• _PROBLEM TO SOLVE_
Quote only the span from the first line of the entries to the line containing "Click the blue 1150 axis label", both ends kept. Leave every picture out.

+--

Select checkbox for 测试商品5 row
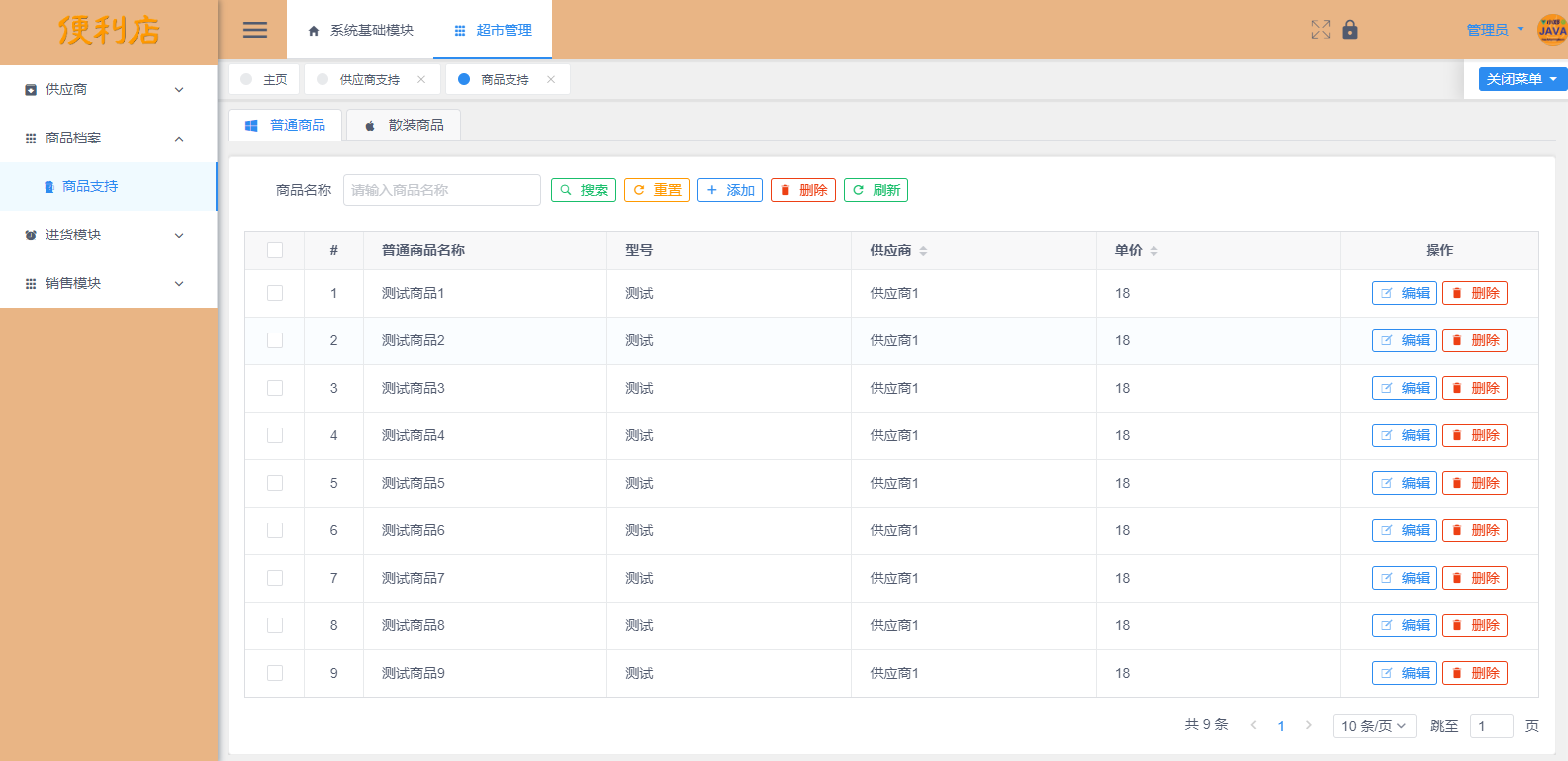The image size is (1568, 761). (x=275, y=483)
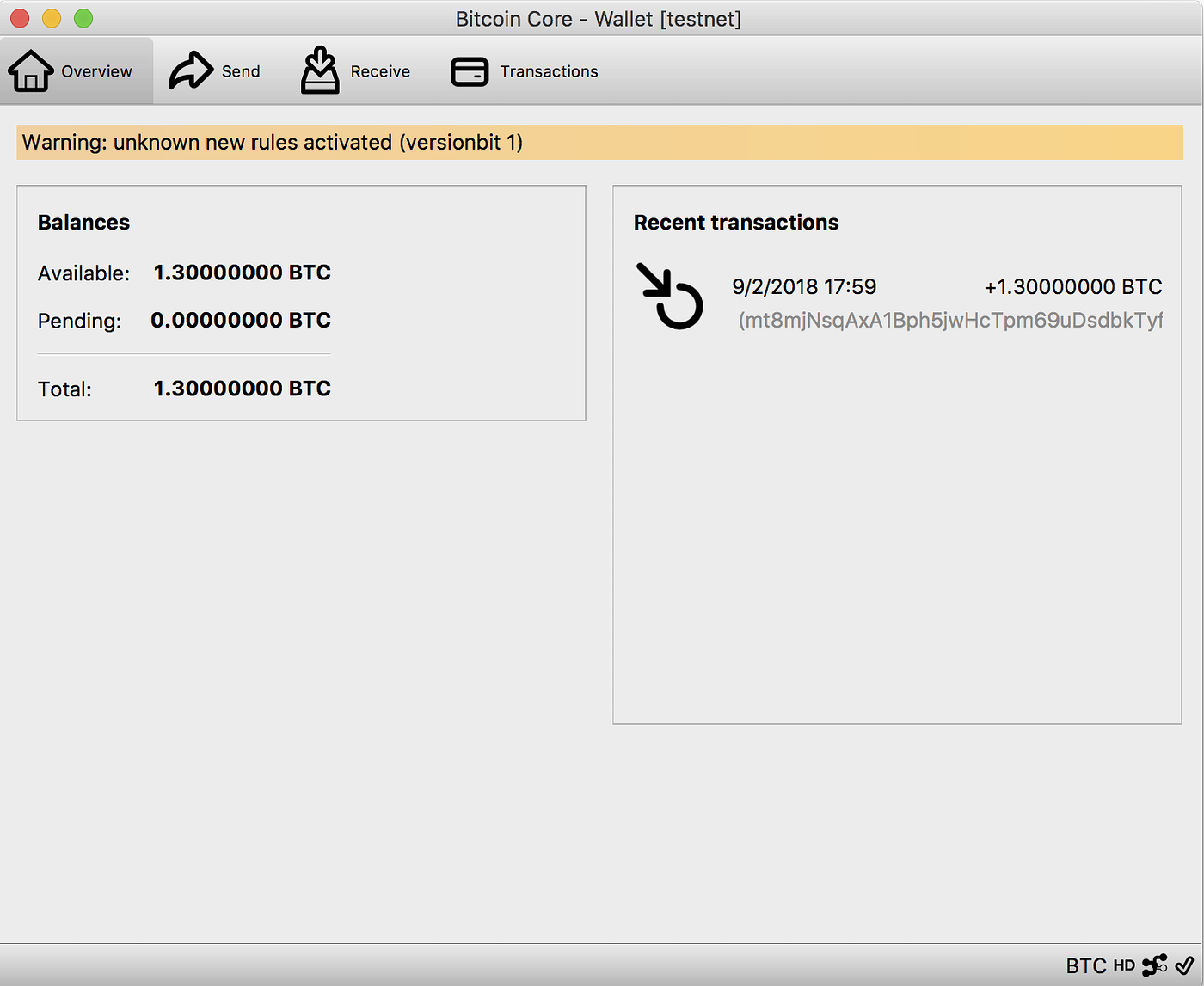Select the +1.30000000 BTC transaction entry
The height and width of the screenshot is (986, 1204).
point(1072,286)
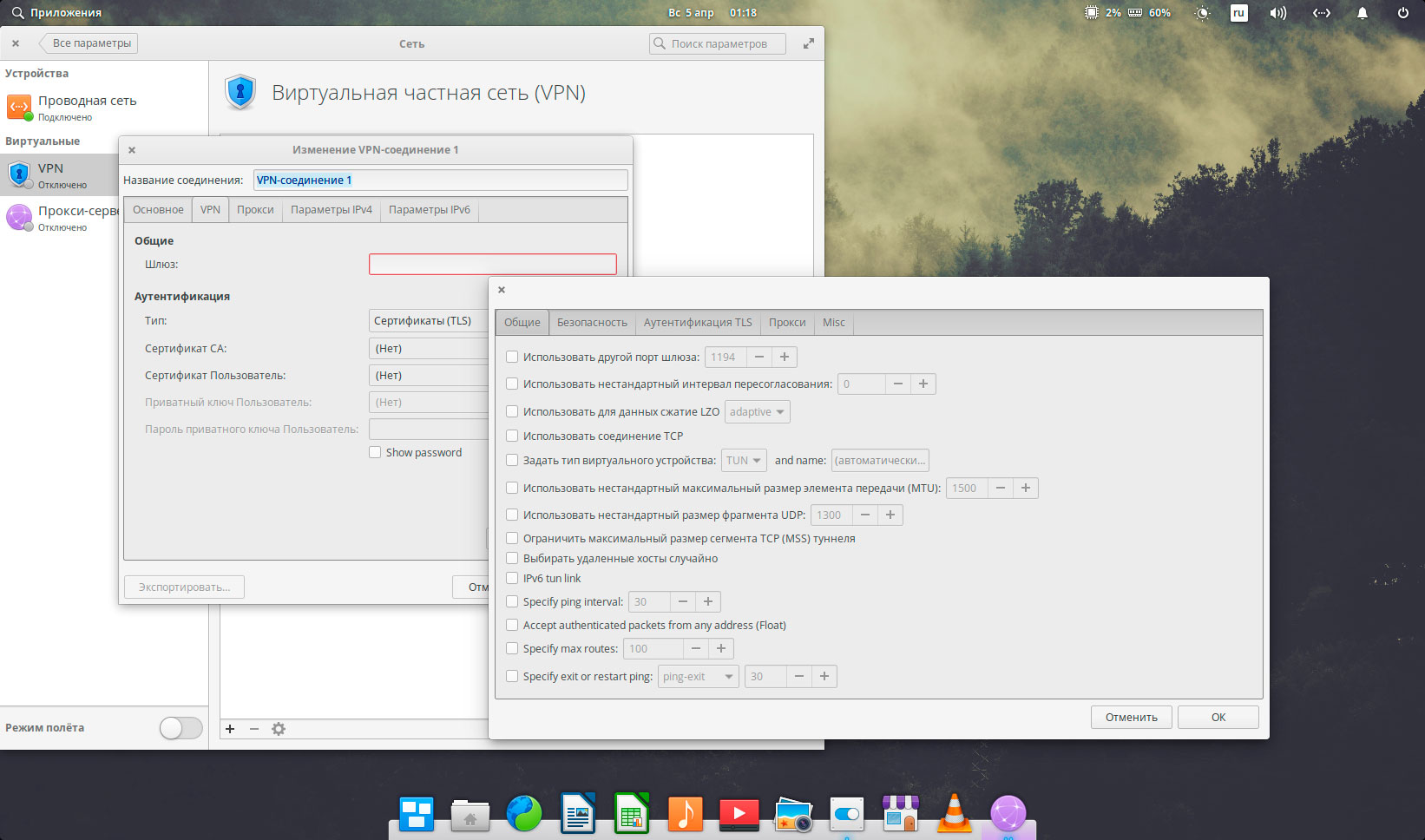The image size is (1425, 840).
Task: Expand the TUN virtual device type dropdown
Action: 744,460
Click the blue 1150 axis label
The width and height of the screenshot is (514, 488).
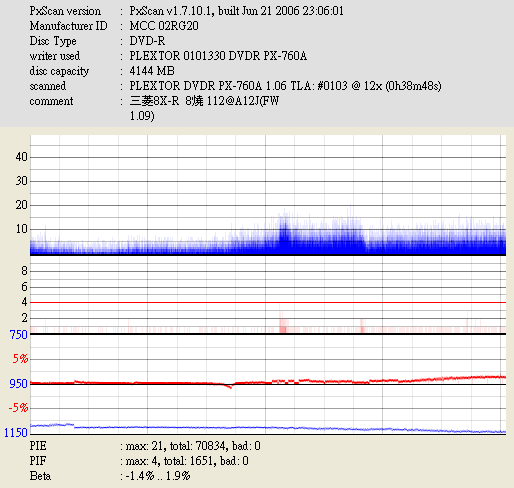click(x=16, y=433)

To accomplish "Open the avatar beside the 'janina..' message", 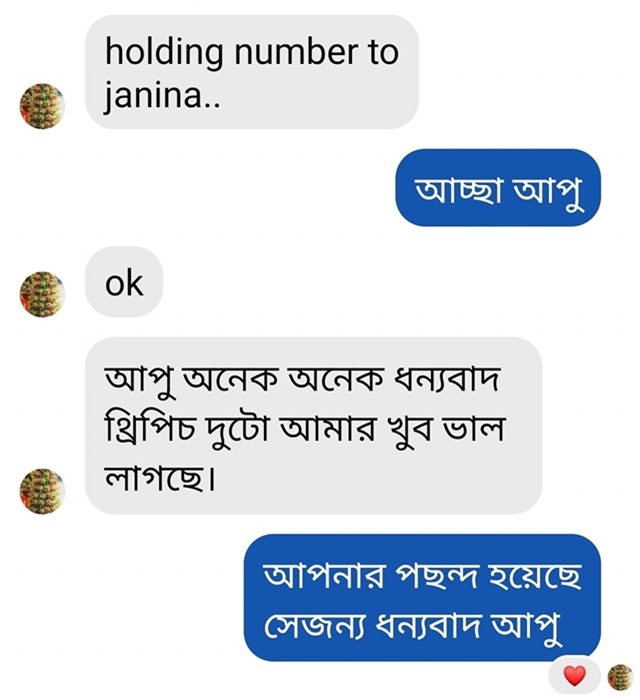I will 42,106.
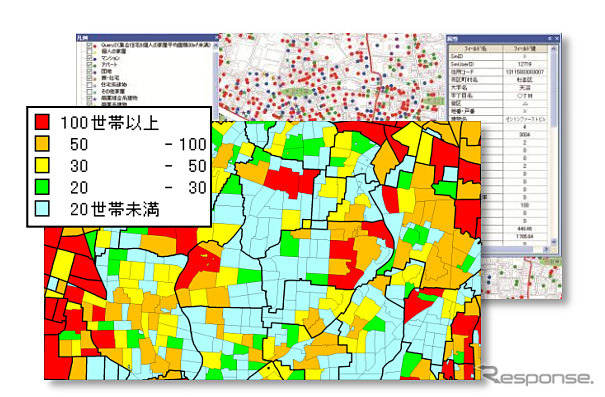This screenshot has height=397, width=605.
Task: Click the attribute table scroll-down arrow
Action: pyautogui.click(x=553, y=241)
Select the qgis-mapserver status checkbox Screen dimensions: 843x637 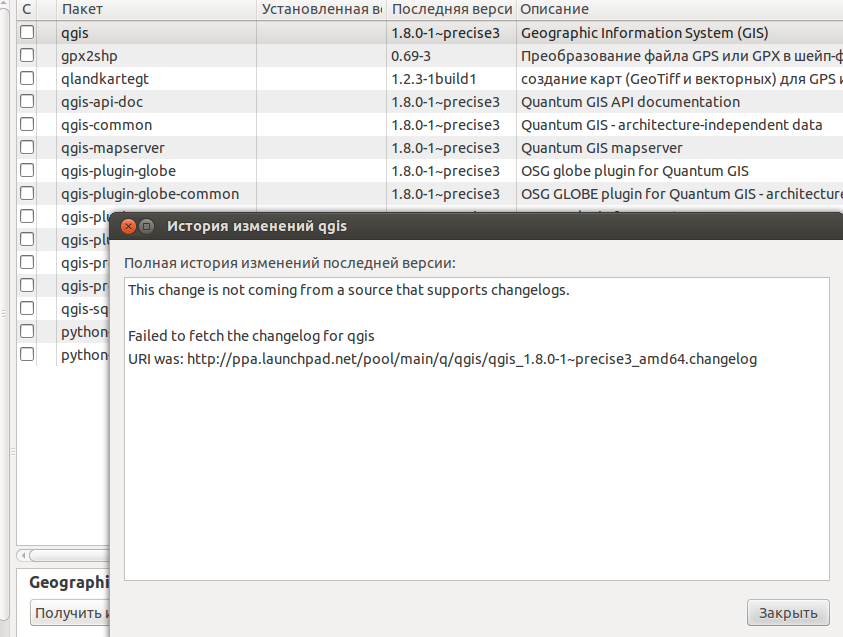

+--

• _SOLUTION TO THE EXERCISE_
Select checkbox for 测试商品5 row
The image size is (1568, 761). (x=275, y=483)
Select the +1.30000000 BTC transaction entry
The height and width of the screenshot is (986, 1204).
point(1072,286)
The image size is (1425, 840).
Task: Expand the TUN virtual device type dropdown
Action: 744,460
Click the blue 1150 axis label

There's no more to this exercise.